A month in, you’re starting to go a little bit insane. You’ve watched every show on the planet- in five languages. The game industry is booming from the hours you’ve crammed in and in-game purchases you’ve blown your pocket money on. And somehow, you’re starting to realize that- oh god- you miss university!! Collective gasps resonate from the chamber that is your bedroom.

You realise you’ve let yourself get a little too loose and you should probably start preparing for next year by re-learning (or learning- I’m looking at you, lecture-skippers) the course material from this year. Alas, the comfort of the library is out of your grasp- how will you ever focus without the soothing of lime green carpets?
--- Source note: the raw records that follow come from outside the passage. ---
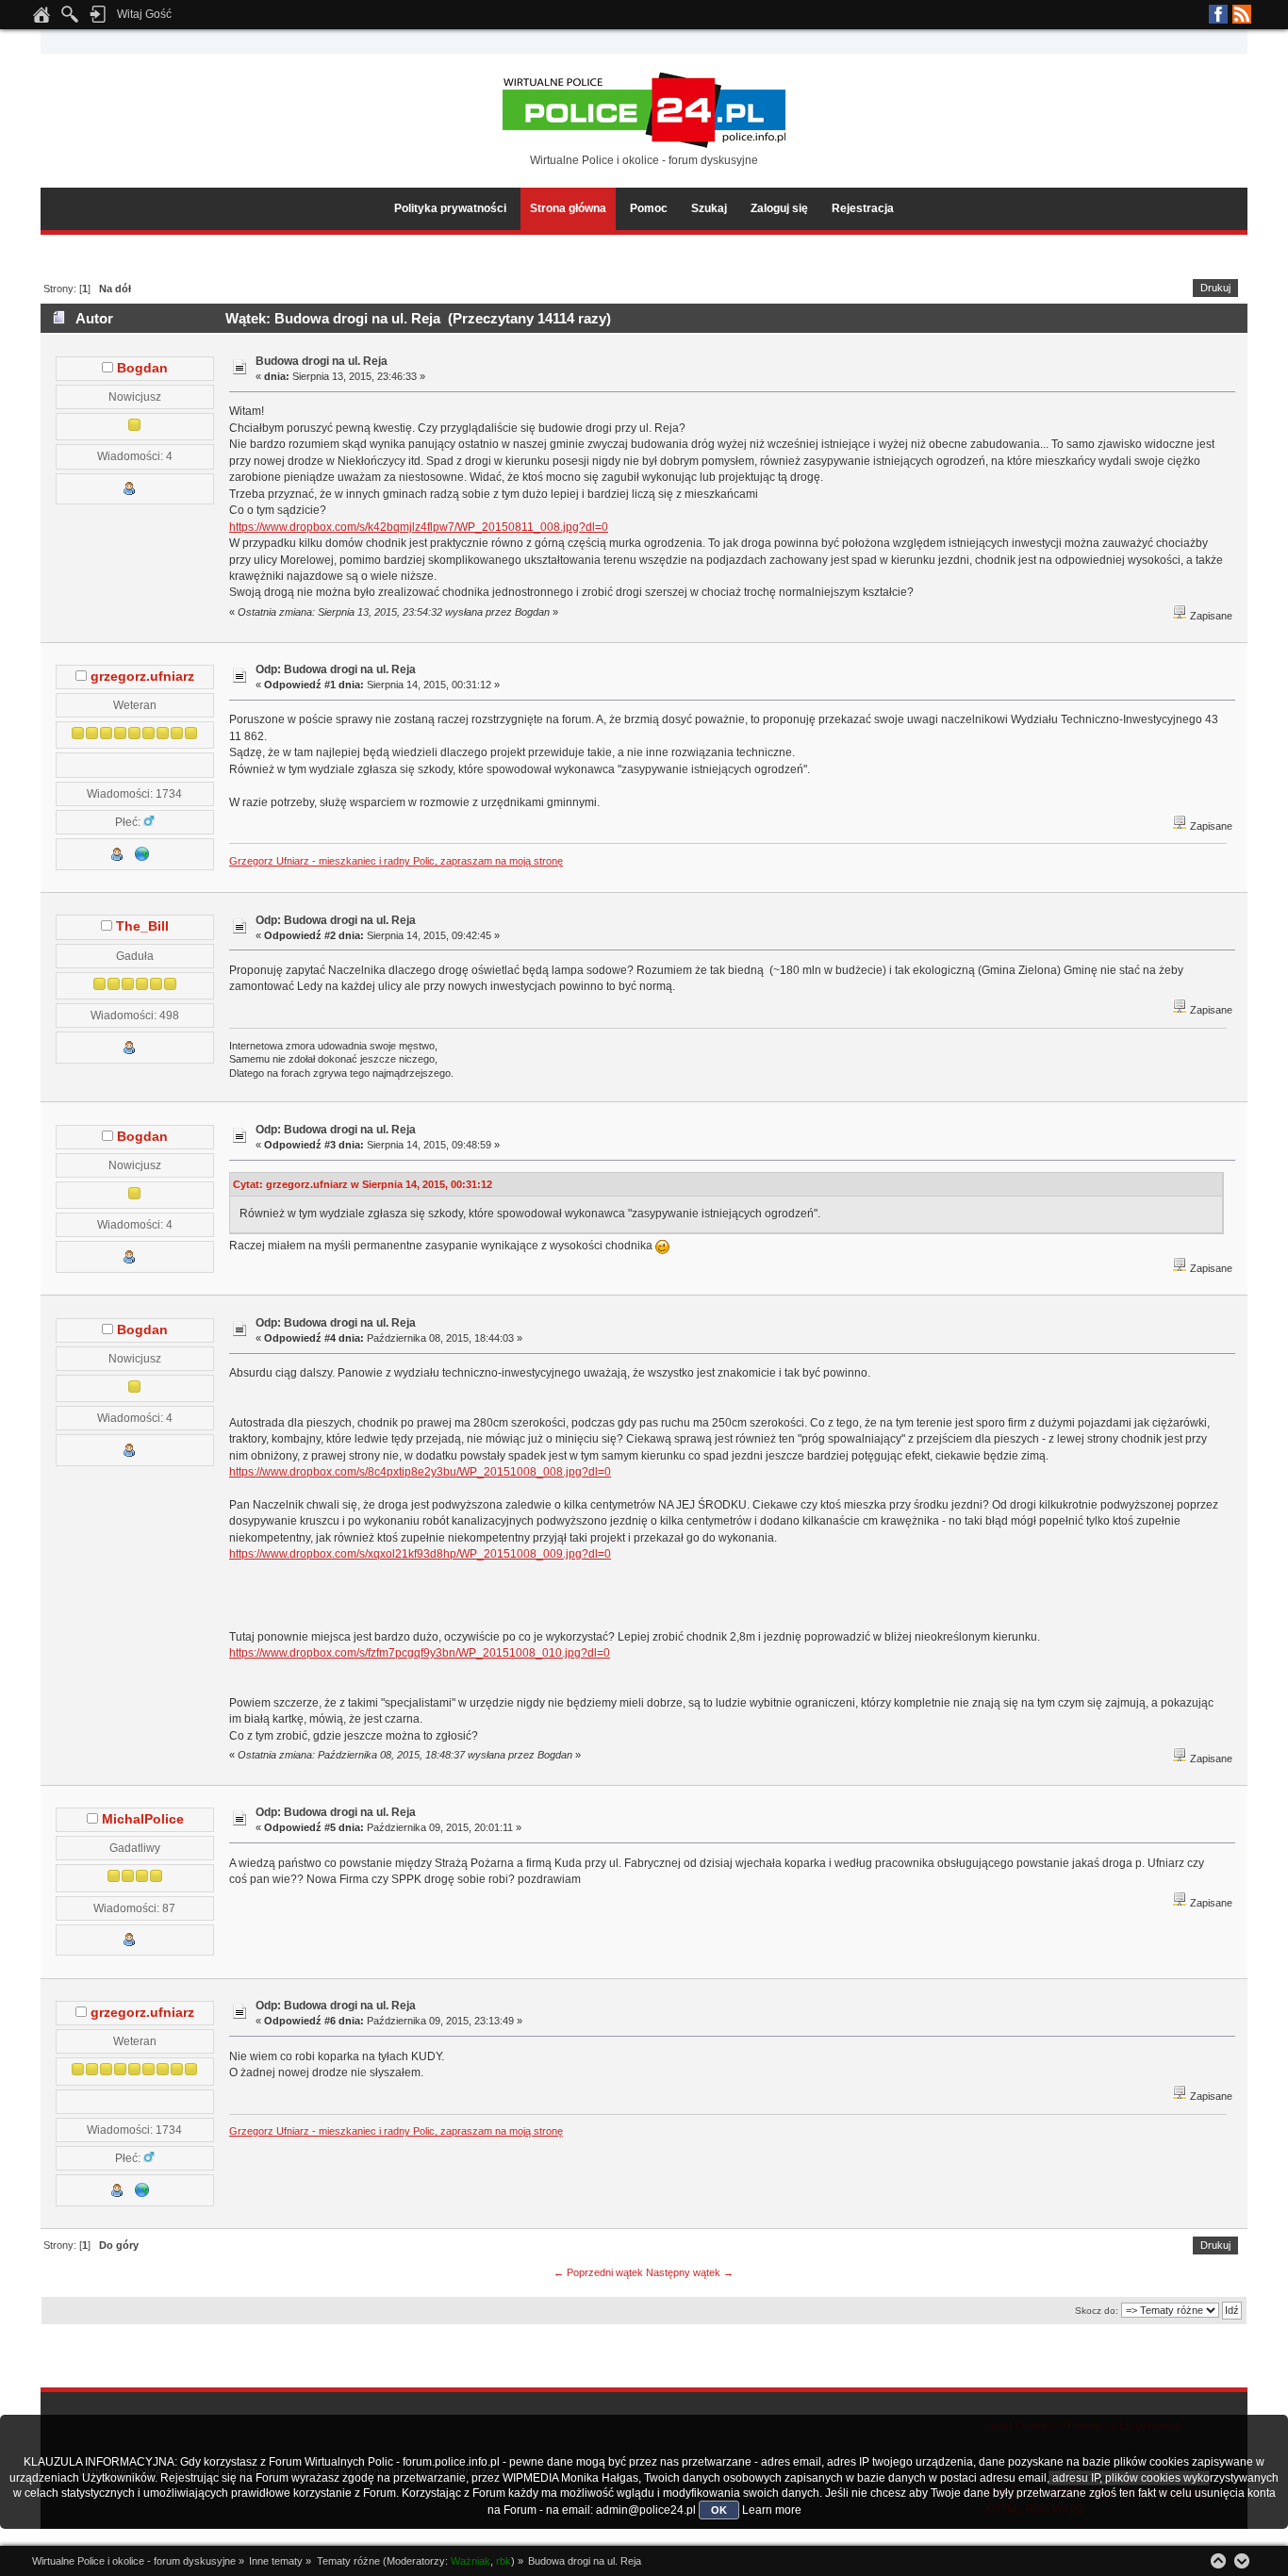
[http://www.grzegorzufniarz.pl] (142, 857)
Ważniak (470, 2561)
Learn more (771, 2510)
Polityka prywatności (450, 208)
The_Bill (142, 926)
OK (719, 2510)
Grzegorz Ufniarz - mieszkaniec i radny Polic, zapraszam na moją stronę (396, 861)
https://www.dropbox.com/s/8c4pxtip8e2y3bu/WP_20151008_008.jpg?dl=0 (420, 1471)
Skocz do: (1096, 2310)
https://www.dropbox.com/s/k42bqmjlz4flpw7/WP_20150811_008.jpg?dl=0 (418, 527)
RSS (1241, 14)
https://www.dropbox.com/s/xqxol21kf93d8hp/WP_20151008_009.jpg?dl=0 (420, 1553)
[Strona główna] (41, 19)
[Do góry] (1218, 2560)
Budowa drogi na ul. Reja (322, 361)
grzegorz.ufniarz (142, 676)
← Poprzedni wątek (598, 2272)
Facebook (1218, 14)
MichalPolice (143, 1819)
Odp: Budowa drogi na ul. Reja (336, 669)
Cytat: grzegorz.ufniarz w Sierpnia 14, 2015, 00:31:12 (362, 1184)
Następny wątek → (690, 2272)
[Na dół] (1241, 2560)
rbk (503, 2561)
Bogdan (142, 368)
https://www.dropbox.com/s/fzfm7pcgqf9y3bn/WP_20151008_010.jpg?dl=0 (419, 1653)
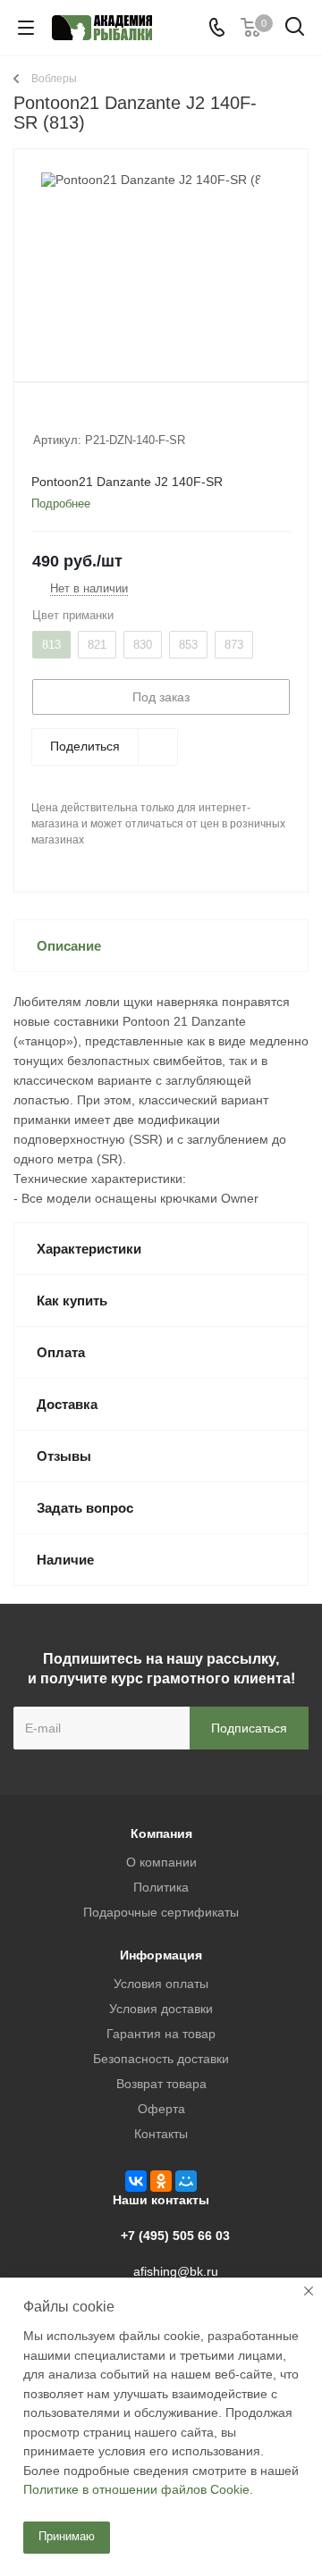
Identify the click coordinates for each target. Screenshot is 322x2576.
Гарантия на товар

  1. Craft a clean, distraction-free study environment

The library is professionally designed to facilitate studying as much as possible, which is why you, like many others, might feel you’re at your most productive there. While you can’t whisk yourself away, one thing you can do to achieve a similar state is to create the perfect studying environment at home: one that is distraction-free, clean and has the tools you need easily within reach. Try clearing your desk and placing it near a window- or find a quiet corner of the house that vibes with you. Put your devices away if you don’t need them. It’s amazing how much difference a decent study area can make.

  1. Hatch a plan

It’s incredibly easy to sit down and get overwhelmed by the amount of content towering above you. A bad habit people do is try to watch lectures while eating or listening to music. Sure, you get more done, but remember that you’re here to learn. How much do you think you’ll absorb from having your lecturer talk over an episode of Tiger King? One thing you should keep in mind is you have loads of time. If you take a little time to draw up a simple chart of, lets say, which chapters you’ll cover over which weeks, I think you’ll be able to keep your focus a little better since you know what your goals are.

  1. Sleep Properly

It’s not a very good idea to go full holiday mode, sleeping at 4am and groggily pulling yourself out of bed at 3pm. You’ll notice many guides (e.g. fitness, mental health, academics) mention having a good sleep schedule, and that’s because sleep plays an essential role in your general well-being. With good sleep, you’ll feel refreshed and energetic, two qualities that make you more likely to soldier through your lecture notes rather than complain.

The situation’s a bit weird right now, but don’t let that come in between you and your academics! Remember, you’re paying a lot of money to study, and you definitely want to make the most out of probably the last time you’ll be in education. Best of luck!